[Collected data]
***

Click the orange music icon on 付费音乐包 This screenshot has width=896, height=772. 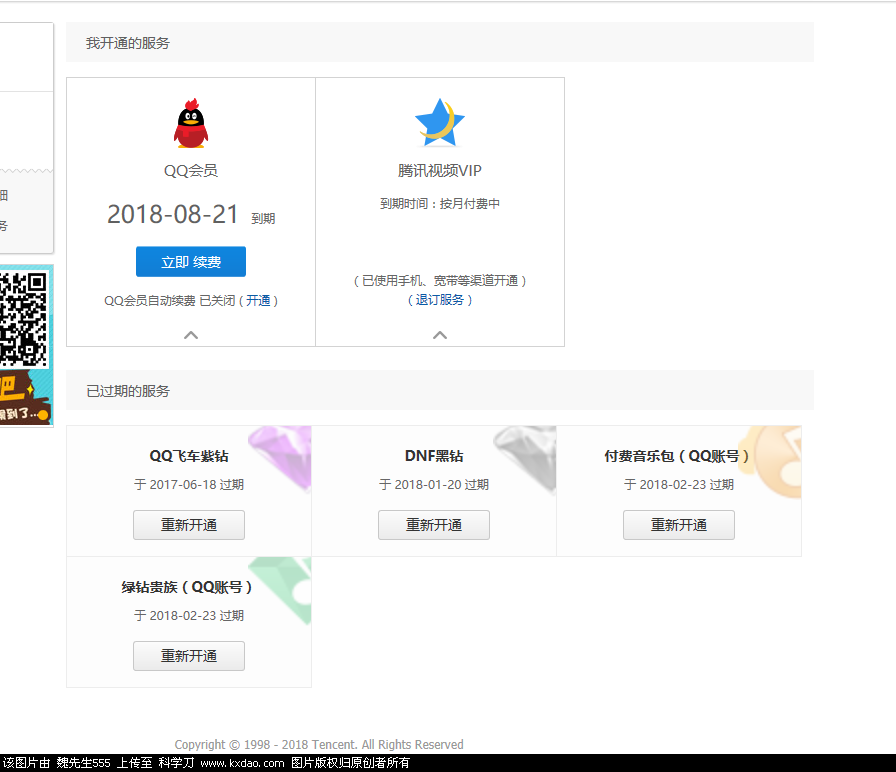click(774, 459)
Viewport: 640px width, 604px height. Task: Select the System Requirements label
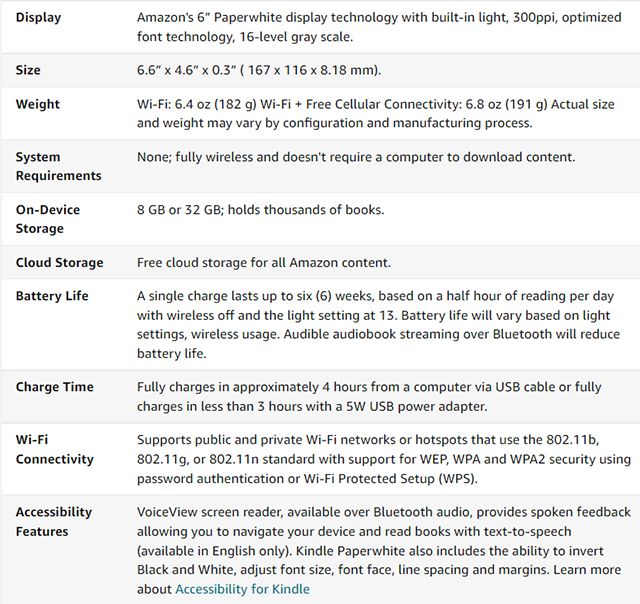pyautogui.click(x=58, y=166)
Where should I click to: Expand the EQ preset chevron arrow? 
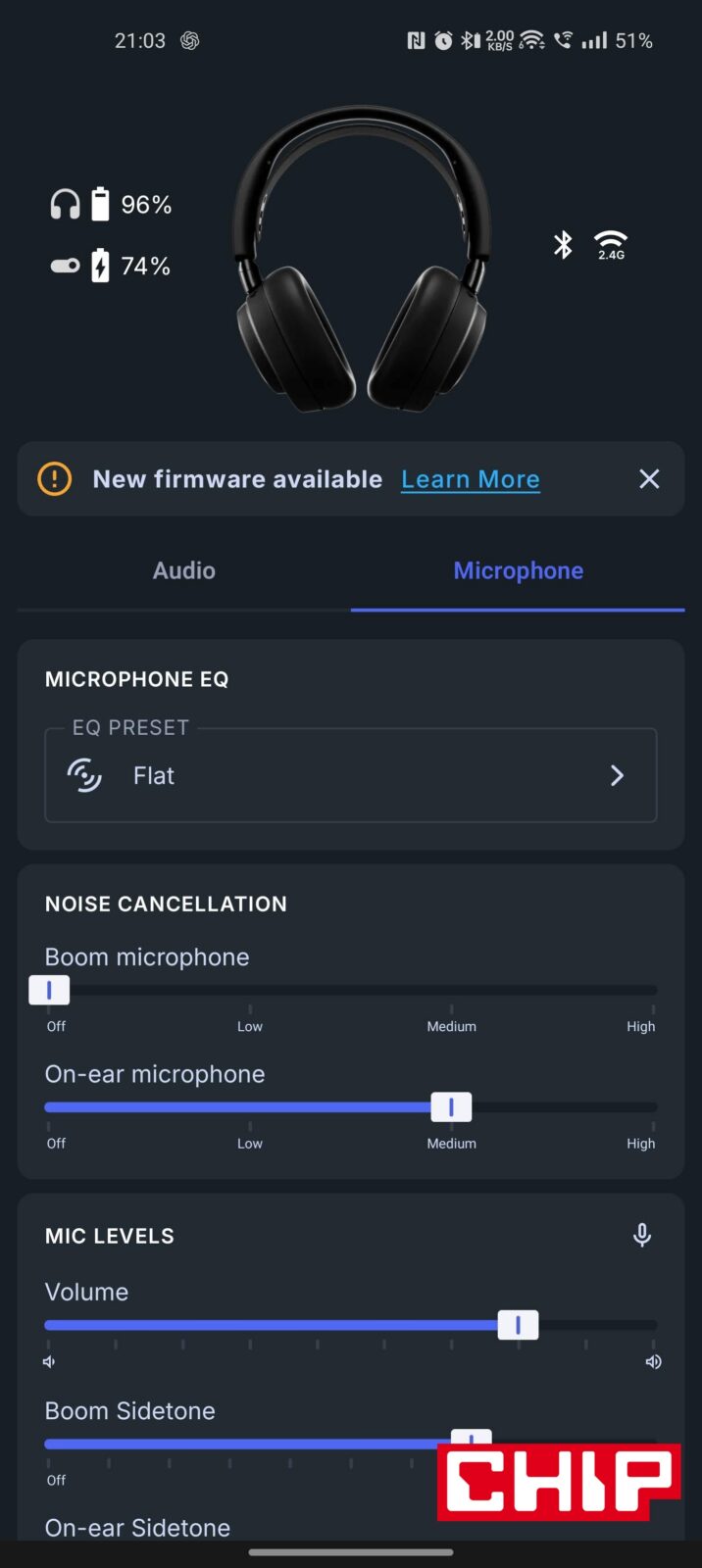(617, 775)
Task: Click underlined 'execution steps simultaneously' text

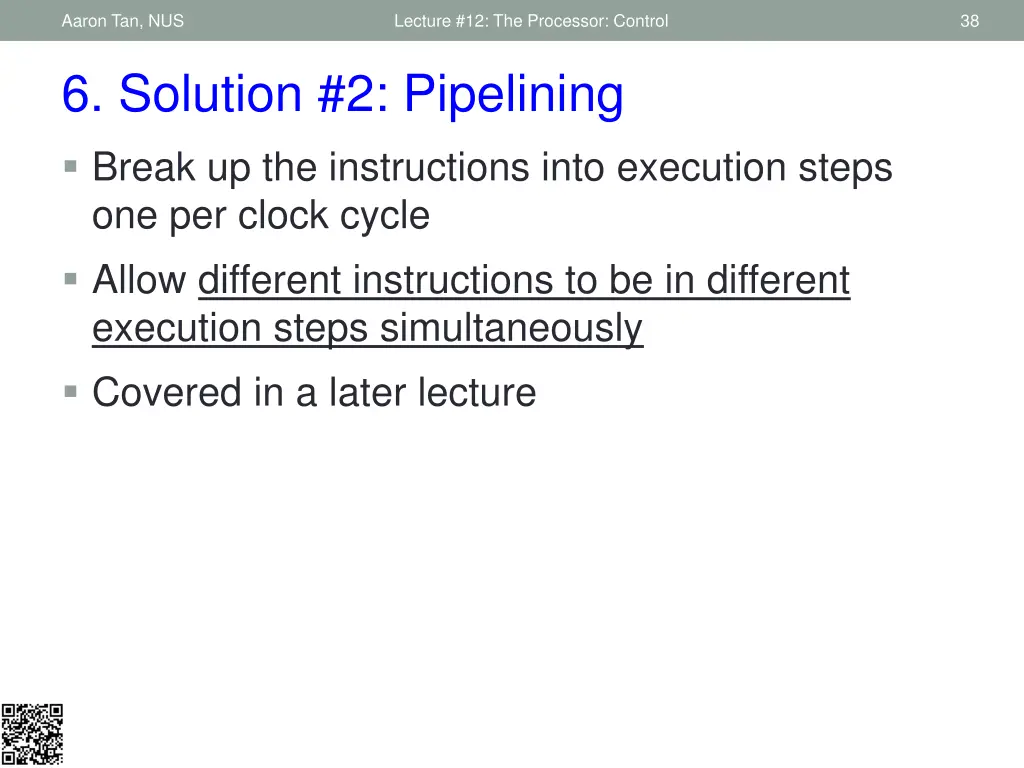Action: tap(368, 328)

***

What the task requires
Skip the pictures. Return exactly the lines from the one containing "Where should I" through the end of the data above, both included, and nothing besides.

The completed task
Where should I click to: Expand the EQ preset chevron arrow? 
(617, 775)
Task: Click underlined 'execution steps simultaneously' text

Action: tap(368, 328)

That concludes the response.